* **Set exercise**: Write out the lines of the records below word for word, leaving out the pictures.

# start of Input data

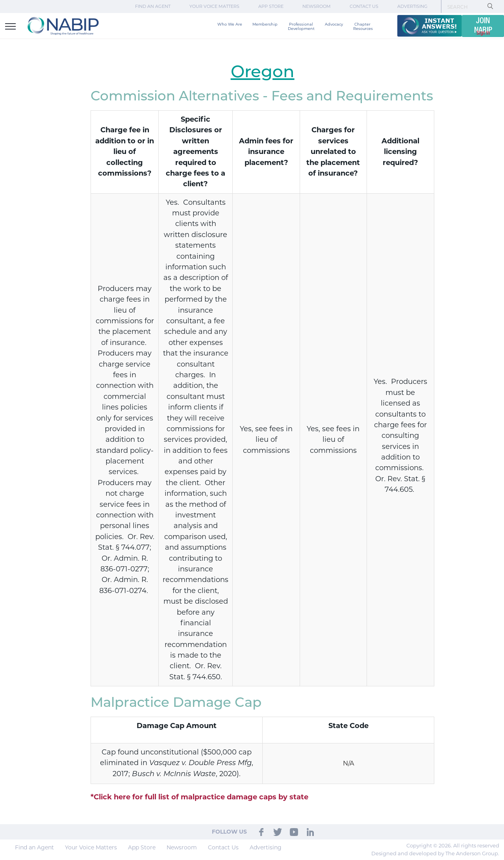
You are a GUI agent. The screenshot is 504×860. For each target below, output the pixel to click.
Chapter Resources (363, 26)
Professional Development (301, 26)
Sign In (483, 33)
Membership (265, 24)
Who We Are (230, 24)
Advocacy (334, 24)
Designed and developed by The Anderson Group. (435, 853)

# end of Input data

* **Correct answer**:
You are a GUI agent. The screenshot is 504×860. For each target below, output the pixel to click.
Chapter Resources (363, 26)
Professional Development (301, 26)
Sign In (483, 33)
Membership (265, 24)
Who We Are (230, 24)
Advocacy (334, 24)
Designed and developed by The Anderson Group. (435, 853)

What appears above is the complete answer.